Tego samego dnia prokuratura wydała oświadczenie w tej sprawie, zapewniając, że życiu kobiety nie zagraża niebezpieczeństwo. Rzeczniczka Prokuratury w Jeleniej Górze, prok. Ewa Węglarowicz-Makowska, powiedziała dla polsatnews.pl, że pani Izabela złożyła oświadczenie na policji, wyrażając wolę braku kontaktu z rodziną oraz niechęć do informowania mediów o swoim aktualnym miejscu pobytu.

Po kontakcie z mężczyzną, który jest mężem zaginionej kobiety, „Gazeta Wrocławska” ujawniła, że nie utrzymywał on kontaktu z żoną po odnalezieniu. Mężczyzna podkreślił, że mimo trudności, najważniejsze dla niego jest to, że Izabela została odnaleziona i nie jest już zagrożona.

Dodatkowo zaznaczył, że nie wie, gdzie kobieta się udała, i zdaniem jego Świadkowie Jehowy, do których należała Izabela, nie mają nic wspólnego z jej zaginięciem. Ocenił, że nie ma powiązania pomiędzy nimi a całą sytuacją.

Izabela zaginęła 9 sierpnia w drodze z Bolesławca do Wrocławia, gdzie miała odebrać swojego ojca ze szpitala. Kontakt z ojcem został przerwany po informacji, że samochód, którym podróżowała, uległ awarii na 78. kilometrze autostrady A4. Następnie kobieta zniknęła bez śladu.

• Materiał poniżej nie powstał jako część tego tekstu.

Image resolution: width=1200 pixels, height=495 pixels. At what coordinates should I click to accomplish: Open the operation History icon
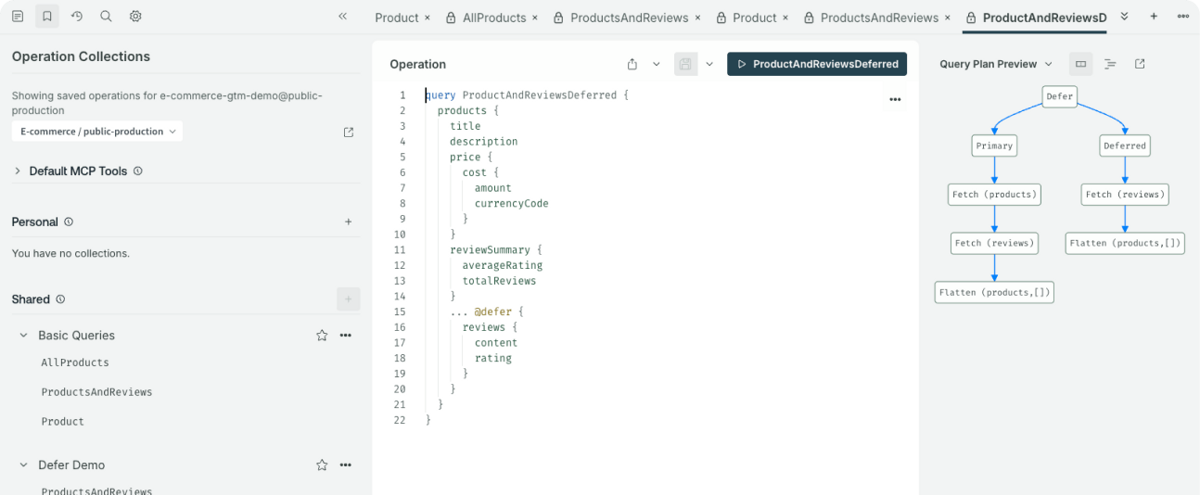(77, 16)
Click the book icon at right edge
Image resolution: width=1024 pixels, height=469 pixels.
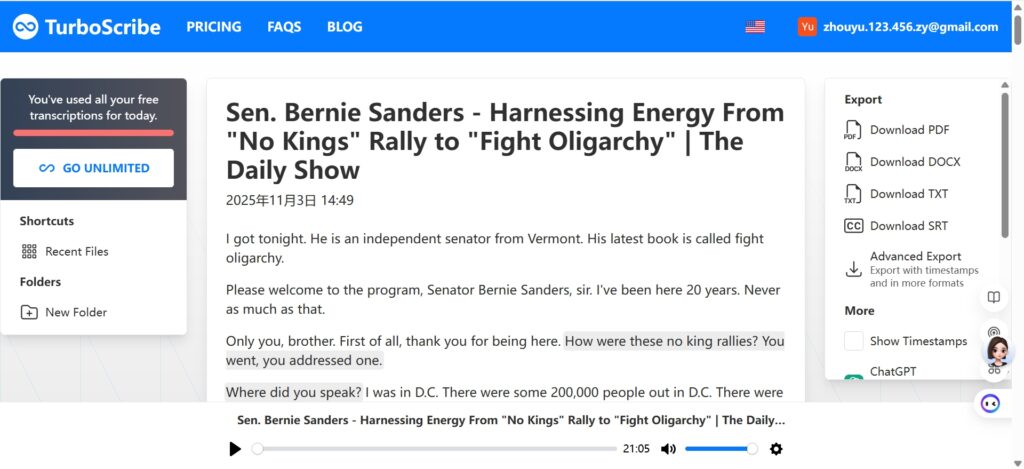[993, 297]
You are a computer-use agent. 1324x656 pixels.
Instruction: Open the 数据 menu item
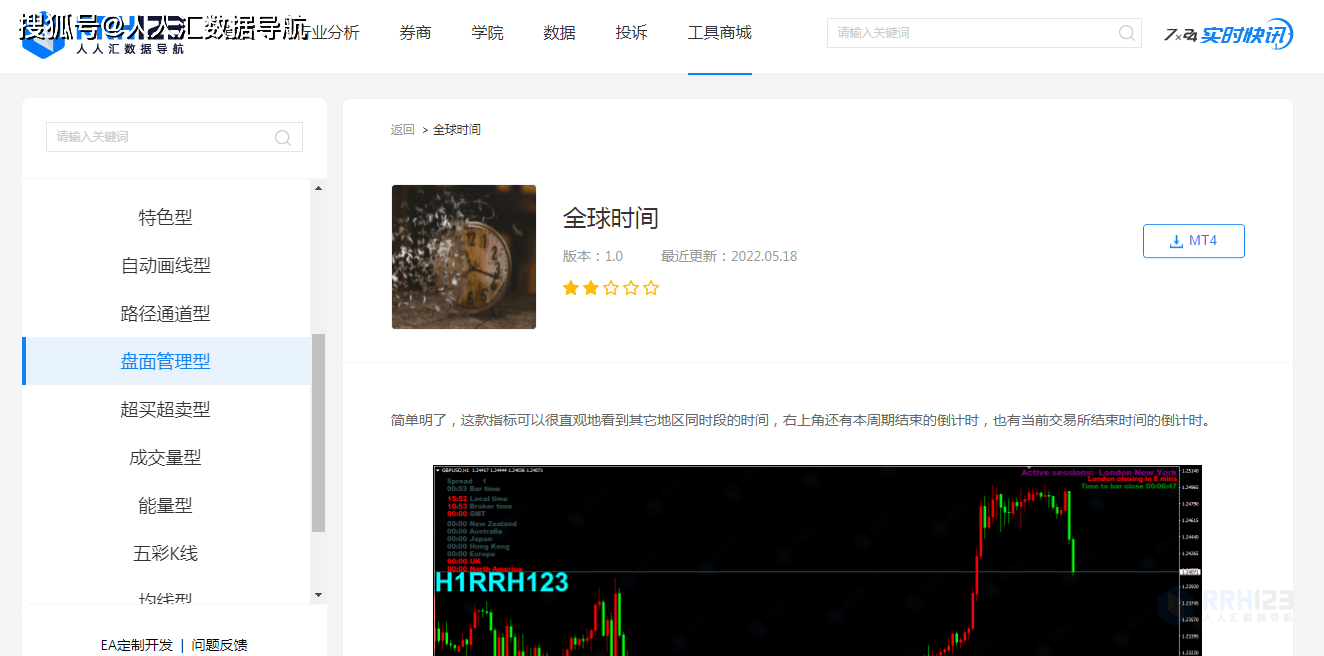click(x=559, y=32)
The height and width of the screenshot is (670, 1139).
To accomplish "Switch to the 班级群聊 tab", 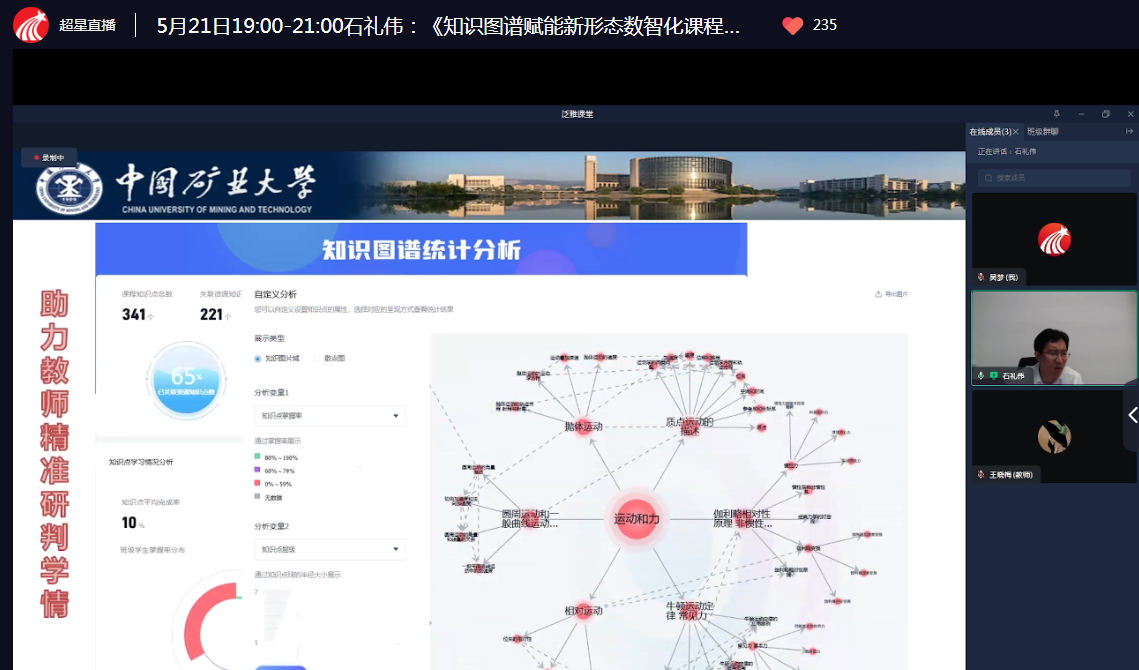I will [1042, 131].
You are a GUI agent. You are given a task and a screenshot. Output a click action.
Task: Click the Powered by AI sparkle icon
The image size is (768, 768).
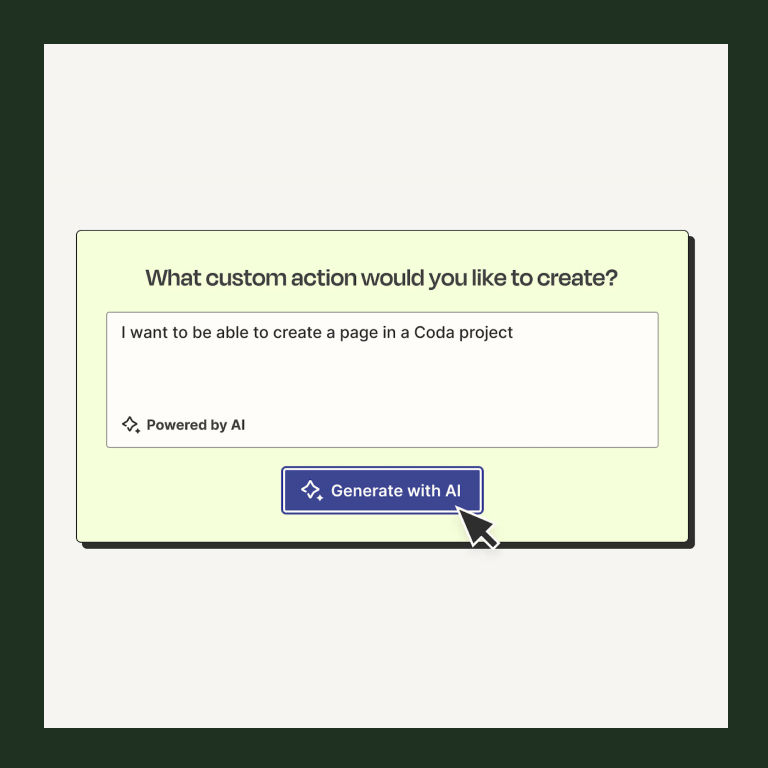[x=131, y=425]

Ojciec zwrócił się o pomoc do znajomych, którzy udali się na miejsce zdarzenia, gdzie znaleźli porzucony samochód z telefonem kobiety wewnątrz. Po konsultacji z ojcem, znajomi rodziny wezwali lawetę.

Policja podjęła dwukrotne działania w okolicach dolnośląskiego odcinka autostrady A4 w związku z zaginięciem 35-latki. W poszukiwaniach wykorzystano drony, urządzenia GPS oraz psy tropiące.

Według informacji uzyskanych przez Interię w poniedziałek, wszczęto śledztwo zgodnie z art. 189. § 1. Kodeksu Karnego, dotyczące pozbawienia wolności innej osoby. Zapisany artykuł przewiduje karę pozbawienia wolności od 3 miesięcy do lat 5.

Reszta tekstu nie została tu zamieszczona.